Or stop eating shit, get some exercise, lift heavy objects. Those side effects are you look great and feel great.
How are the drug companies going to make money on that?
Mandatory forced vaccines.
your stomach. will turn. to stone. and not the cool ELO type
Have to say this Jack dude doesn't make much sense to me but I kinda like his stream of consciousness style. Not quite Jack Kerouac or Hunter S. Thomson good but he's got possibilities.
Keeouac was okay, and Thompson was a retarded hack. All his stories were self insert fan fic of things that happened
You won't be able to look yourself in the mirror afterwards.
And not just figuratively. Literally. The Ozempic Face, it'll horrify you.
Yeah, I would rather work out several hours per day and eat tasteless, healthy food, than go the Ozempic route. One of my neighbors was on that stuff for a year, and the results were not pretty.
I’d rather play Raid: Shadow Legends (tm).
Apparently the cosmos at Reason don’t have any relatives old enough to have had their asses handed to them by Oh-Oh-Oh Ozempic
Does this mean I might lose some weight if I let a gilamonster bite me?
Gila Monsters, Brown Recluse Spiders, Asps. Poison doesn't tend make a metabolism more efficient.
It does seem slightly safer than gastric bypass surgery. For people who identify as someone without a stomach.
"If you can't afford the drugs there is a much cheaper option."
"What is it doc? I'll do anything!"
"Lean in"
"Closer"
"Closer..."
...
"STOP EATING SO MUCH YOU FAT PIG"
I don't really see the point of living in the fading embers of a society's golden age if you're not going to indulge yourself to death. What are we hoping to live to see at this point? I'll tap out pre-excidium and beat the rush, thank you very much.

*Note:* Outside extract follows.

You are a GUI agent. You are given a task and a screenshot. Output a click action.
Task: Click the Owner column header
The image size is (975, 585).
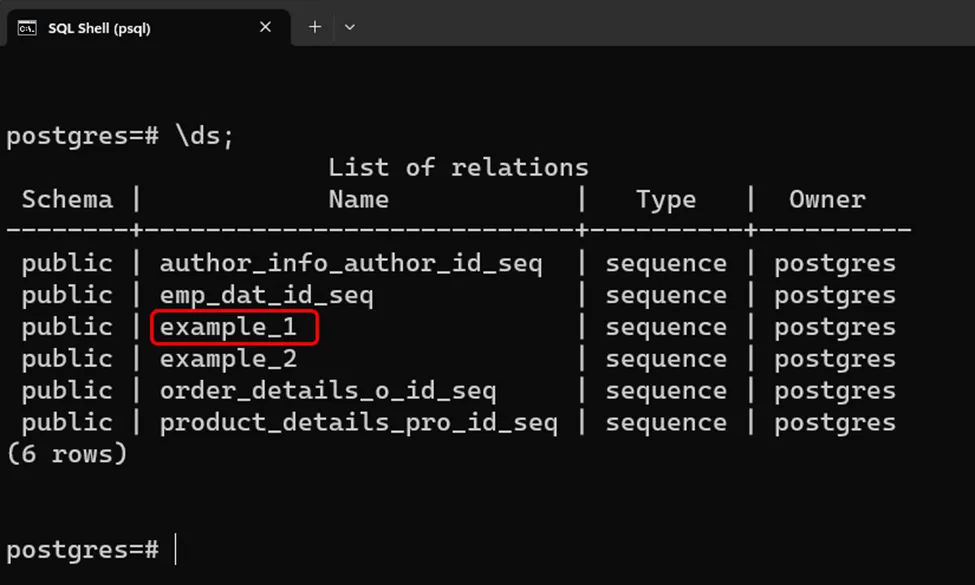827,199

Though I am taking the smoking route.
I don’t get the obsession with ozempic here and in other media. If It helps some people who really need it because they are diabetic or morbidly obese, then great, but it seems that it’s the middle aged wine moms who want to look good in a bikini again who are most interested and who are hoarding the stuff.
Good for them. The more women who look good in bikinis the better. I personally consider that a far more worthy use of the drug than marginally extending the lifespans of obese retirees.